Raw data:
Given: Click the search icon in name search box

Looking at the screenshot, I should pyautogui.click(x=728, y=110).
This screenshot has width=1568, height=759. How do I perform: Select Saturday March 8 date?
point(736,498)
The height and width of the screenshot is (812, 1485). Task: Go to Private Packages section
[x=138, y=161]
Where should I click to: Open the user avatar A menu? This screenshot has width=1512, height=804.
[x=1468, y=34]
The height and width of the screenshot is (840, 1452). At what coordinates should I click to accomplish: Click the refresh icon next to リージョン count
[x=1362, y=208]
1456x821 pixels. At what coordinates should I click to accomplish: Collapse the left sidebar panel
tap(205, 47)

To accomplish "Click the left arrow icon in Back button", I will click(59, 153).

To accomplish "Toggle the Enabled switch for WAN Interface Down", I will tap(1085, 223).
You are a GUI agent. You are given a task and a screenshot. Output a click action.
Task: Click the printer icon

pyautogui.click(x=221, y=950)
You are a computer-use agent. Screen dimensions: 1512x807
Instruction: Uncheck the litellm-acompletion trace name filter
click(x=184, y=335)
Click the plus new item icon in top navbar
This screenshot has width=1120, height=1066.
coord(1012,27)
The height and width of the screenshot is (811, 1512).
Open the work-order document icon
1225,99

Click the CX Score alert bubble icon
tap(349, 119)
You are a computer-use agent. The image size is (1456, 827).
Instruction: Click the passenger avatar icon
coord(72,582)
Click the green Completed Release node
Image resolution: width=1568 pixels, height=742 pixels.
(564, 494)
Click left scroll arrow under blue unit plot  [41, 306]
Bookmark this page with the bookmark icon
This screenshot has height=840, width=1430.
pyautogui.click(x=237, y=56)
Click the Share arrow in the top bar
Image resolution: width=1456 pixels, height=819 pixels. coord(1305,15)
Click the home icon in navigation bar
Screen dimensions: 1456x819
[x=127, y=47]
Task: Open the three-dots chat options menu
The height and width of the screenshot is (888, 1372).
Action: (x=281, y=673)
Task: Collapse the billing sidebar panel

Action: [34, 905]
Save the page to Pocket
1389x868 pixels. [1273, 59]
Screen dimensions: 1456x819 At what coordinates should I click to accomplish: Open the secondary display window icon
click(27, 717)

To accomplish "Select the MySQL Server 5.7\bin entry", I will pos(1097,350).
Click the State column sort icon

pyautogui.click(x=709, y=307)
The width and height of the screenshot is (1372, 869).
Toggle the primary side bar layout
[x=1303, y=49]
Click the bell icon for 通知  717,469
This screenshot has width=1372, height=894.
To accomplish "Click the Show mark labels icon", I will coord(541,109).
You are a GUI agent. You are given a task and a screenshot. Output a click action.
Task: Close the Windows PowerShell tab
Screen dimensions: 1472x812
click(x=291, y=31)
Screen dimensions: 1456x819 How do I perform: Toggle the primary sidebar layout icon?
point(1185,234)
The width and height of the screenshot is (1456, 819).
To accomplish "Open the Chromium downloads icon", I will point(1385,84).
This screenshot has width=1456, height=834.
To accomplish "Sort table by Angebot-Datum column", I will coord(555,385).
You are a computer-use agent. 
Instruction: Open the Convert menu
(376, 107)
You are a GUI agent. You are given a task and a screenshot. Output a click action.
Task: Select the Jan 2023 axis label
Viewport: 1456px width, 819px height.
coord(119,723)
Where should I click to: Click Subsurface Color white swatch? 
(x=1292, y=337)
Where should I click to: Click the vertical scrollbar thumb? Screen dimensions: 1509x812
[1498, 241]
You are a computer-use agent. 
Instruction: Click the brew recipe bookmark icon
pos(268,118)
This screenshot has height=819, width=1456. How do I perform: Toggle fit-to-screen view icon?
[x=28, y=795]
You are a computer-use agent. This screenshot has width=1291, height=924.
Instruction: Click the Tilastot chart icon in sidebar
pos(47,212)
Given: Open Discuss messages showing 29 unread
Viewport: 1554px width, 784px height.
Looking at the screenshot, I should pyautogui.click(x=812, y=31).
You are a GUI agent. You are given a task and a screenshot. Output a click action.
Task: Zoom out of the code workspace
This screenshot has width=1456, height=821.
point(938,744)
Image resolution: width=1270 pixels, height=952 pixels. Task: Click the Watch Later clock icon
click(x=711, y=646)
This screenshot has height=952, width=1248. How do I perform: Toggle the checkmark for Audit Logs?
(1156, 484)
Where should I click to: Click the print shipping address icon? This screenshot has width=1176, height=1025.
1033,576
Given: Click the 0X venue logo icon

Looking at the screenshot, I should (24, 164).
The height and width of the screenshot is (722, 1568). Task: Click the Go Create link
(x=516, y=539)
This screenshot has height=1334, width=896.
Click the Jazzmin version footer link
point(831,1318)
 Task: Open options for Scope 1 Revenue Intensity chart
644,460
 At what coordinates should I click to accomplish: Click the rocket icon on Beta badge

What the task requires: Could you output every entry above exactly as it stands?

Task answer:
Given: Click the search icon in name search box

Looking at the screenshot, I should pyautogui.click(x=728, y=110).
This screenshot has width=1568, height=759. How do I perform: Select Saturday March 8 date?
point(736,498)
The height and width of the screenshot is (812, 1485). Task: Go to Private Packages section
[x=138, y=161]
Where should I click to: Open the user avatar A menu? This screenshot has width=1512, height=804.
[x=1468, y=34]
The height and width of the screenshot is (840, 1452). At what coordinates should I click to accomplish: Click the refresh icon next to リージョン count
[x=1362, y=208]
1456x821 pixels. At what coordinates should I click to accomplish: Collapse the left sidebar panel
tap(205, 47)

To accomplish "Click the left arrow icon in Back button", I will click(59, 153).

To accomplish "Toggle the Enabled switch for WAN Interface Down", I will tap(1085, 223).
You are a GUI agent. You are given a task and a screenshot. Output a click action.
Task: Click the printer icon

pyautogui.click(x=221, y=950)
You are a computer-use agent. Screen dimensions: 1512x807
Instruction: Uncheck the litellm-acompletion trace name filter
click(x=184, y=335)
Click the plus new item icon in top navbar
This screenshot has width=1120, height=1066.
coord(1012,27)
The height and width of the screenshot is (811, 1512).
Open the work-order document icon
1225,99

Click the CX Score alert bubble icon
tap(349, 119)
You are a computer-use agent. The image size is (1456, 827).
Instruction: Click the passenger avatar icon
coord(72,582)
Click the green Completed Release node
Image resolution: width=1568 pixels, height=742 pixels.
(564, 494)
Click left scroll arrow under blue unit plot  [41, 306]
Bookmark this page with the bookmark icon
This screenshot has height=840, width=1430.
pyautogui.click(x=237, y=56)
Click the Share arrow in the top bar
Image resolution: width=1456 pixels, height=819 pixels. coord(1305,15)
Click the home icon in navigation bar
Screen dimensions: 1456x819
[x=127, y=47]
Task: Open the three-dots chat options menu
The height and width of the screenshot is (888, 1372).
Action: (x=281, y=673)
Task: Collapse the billing sidebar panel

Action: [34, 905]
Save the page to Pocket
1389x868 pixels. [1273, 59]
Screen dimensions: 1456x819 At what coordinates should I click to accomplish: Open the secondary display window icon
click(27, 717)

To accomplish "Select the MySQL Server 5.7\bin entry", I will pos(1097,350).
Click the State column sort icon

pyautogui.click(x=709, y=307)
The width and height of the screenshot is (1372, 869).
Toggle the primary side bar layout
[x=1303, y=49]
Click the bell icon for 通知  717,469
This screenshot has width=1372, height=894.
To accomplish "Click the Show mark labels icon", I will coord(541,109).
You are a GUI agent. You are given a task and a screenshot. Output a click action.
Task: Close the Windows PowerShell tab
Screen dimensions: 1472x812
click(x=291, y=31)
Screen dimensions: 1456x819 How do I perform: Toggle the primary sidebar layout icon?
point(1185,234)
The width and height of the screenshot is (1456, 819).
To accomplish "Open the Chromium downloads icon", I will point(1385,84).
This screenshot has width=1456, height=834.
To accomplish "Sort table by Angebot-Datum column", I will coord(555,385).
You are a computer-use agent. 
Instruction: Open the Convert menu
(376, 107)
You are a GUI agent. You are given a task and a screenshot. Output a click action.
Task: Select the Jan 2023 axis label
Viewport: 1456px width, 819px height.
coord(119,723)
Where should I click to: Click Subsurface Color white swatch? 
(x=1292, y=337)
Where should I click to: Click the vertical scrollbar thumb? Screen dimensions: 1509x812
[1498, 241]
You are a computer-use agent. 
Instruction: Click the brew recipe bookmark icon
pos(268,118)
This screenshot has height=819, width=1456. How do I perform: Toggle fit-to-screen view icon?
[x=28, y=795]
You are a computer-use agent. This screenshot has width=1291, height=924.
Instruction: Click the Tilastot chart icon in sidebar
pos(47,212)
Given: Open Discuss messages showing 29 unread
Viewport: 1554px width, 784px height.
Looking at the screenshot, I should pyautogui.click(x=812, y=31).
You are a GUI agent. You are given a task and a screenshot. Output a click action.
Task: Zoom out of the code workspace
This screenshot has width=1456, height=821.
point(938,744)
Image resolution: width=1270 pixels, height=952 pixels. Task: Click the Watch Later clock icon
click(x=711, y=646)
This screenshot has height=952, width=1248. How do I perform: Toggle the checkmark for Audit Logs?
(1156, 484)
Where should I click to: Click the print shipping address icon? This screenshot has width=1176, height=1025.
1033,576
Given: Click the 0X venue logo icon

Looking at the screenshot, I should (24, 164).
The height and width of the screenshot is (722, 1568). Task: Click the Go Create link
(x=516, y=539)
This screenshot has height=1334, width=896.
Click the Jazzmin version footer link
point(831,1318)
 Task: Open options for Scope 1 Revenue Intensity chart
644,460
 At what coordinates should I click to accomplish: Click the rocket icon on Beta badge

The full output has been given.